Prather, Randle, Clarkson Emerge as Favorites for SEC POYPosted by Greg Mitchell (@gregpmitchell) on January 7th, 2014
Conference play finally gets underway tonight, so there’s no better time than now to look at which players have emerged as the top contenders for SEC Player of the Year. The following list definitely omits a number of worthy candidates, but as with any list, debate is encouraged through social media and in the comments section. Also, overall team success was definitely a factor, but not a definitive one. Here are the players who have set themselves up in the non-conference season for a run at SEC POY:
Casey Prather, Florida (17.3 PPG, 5.7 RPG, 28.5 PER, 61.4% eFG, 94.2 dRTG)
If you’d have asked a Florida fan before the season which Gator would have the biggest impact this year, Prather might’ve been the fifth or sixth player mentioned. But he’s easily topped that list thus far for Florida, turning himself into one of the best players in the SEC. The senior is playing 12 more minutes per game this year, and has built on the solid peripherals that he posted in his junior season. Prather’s emergence has been key for a team that had many important players either suspended or injured to begin the season. The big pluses of his talent (getting to the rim and playing defense) are generally sustainable attributes that should help Florida win a lot of games in SEC play. Florida is the conference’s highest-ranked team right now and Prather has been their best player. For those reasons, he deserves to be at the front of the POY discussion.

+ + + +

Short problem A
Transcribe the SEC Player of the Year piece word for word, everything from "If you’d have" down to "the POY discussion.".

Exercise inputs
+ + + +

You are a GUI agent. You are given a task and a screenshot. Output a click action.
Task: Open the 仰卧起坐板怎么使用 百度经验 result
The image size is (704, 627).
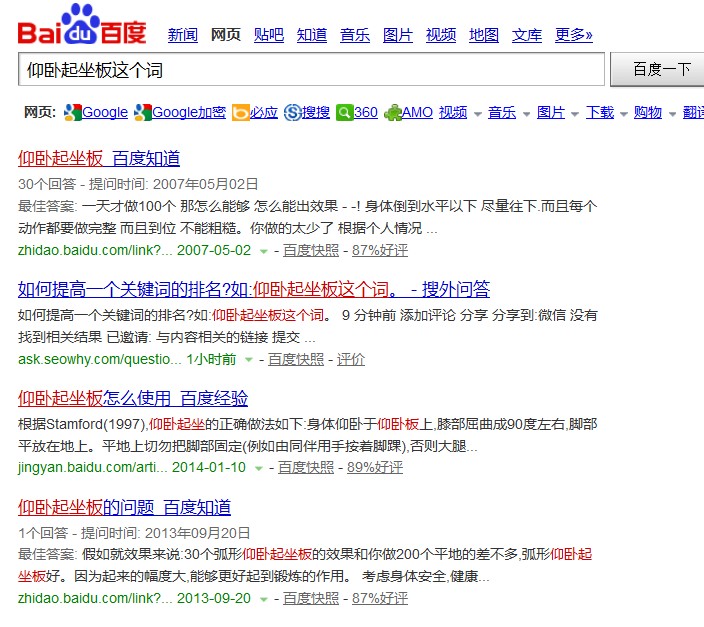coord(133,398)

+ + + +

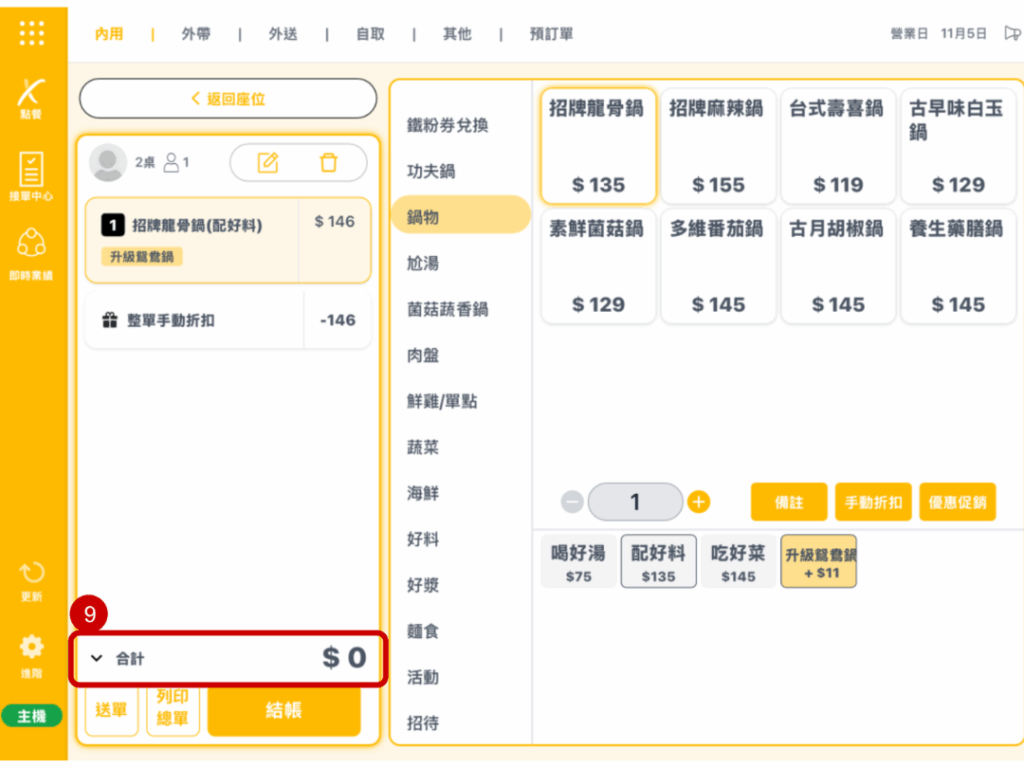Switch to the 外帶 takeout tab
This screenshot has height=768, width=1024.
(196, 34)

+ + + +

Short problem B
In the records, take everything from the line containing "You are a GUI" down to the line containing "coord(133,398)" and write those lines out again with the requests kept in, increasing every number in the answer coordinates by 28. Return only those lines, and leave the pictures out of your answer.

Complete response A
If you’d have asked a Florida fan before the season which Gator would have the biggest impact this year, Prather might’ve been the fifth or sixth player mentioned. But he’s easily topped that list thus far for Florida, turning himself into one of the best players in the SEC. The senior is playing 12 more minutes per game this year, and has built on the solid peripherals that he posted in his junior season. Prather’s emergence has been key for a team that had many important players either suspended or injured to begin the season. The big pluses of his talent (getting to the rim and playing defense) are generally sustainable attributes that should help Florida win a lot of games in SEC play. Florida is the conference’s highest-ranked team right now and Prather has been their best player. For those reasons, he deserves to be at the front of the POY discussion.

Complete response B
You are a GUI agent. You are given a task and a screenshot. Output a click action.
Task: Open the 仰卧起坐板怎么使用 百度经验 result
The image size is (704, 627).
coord(161,426)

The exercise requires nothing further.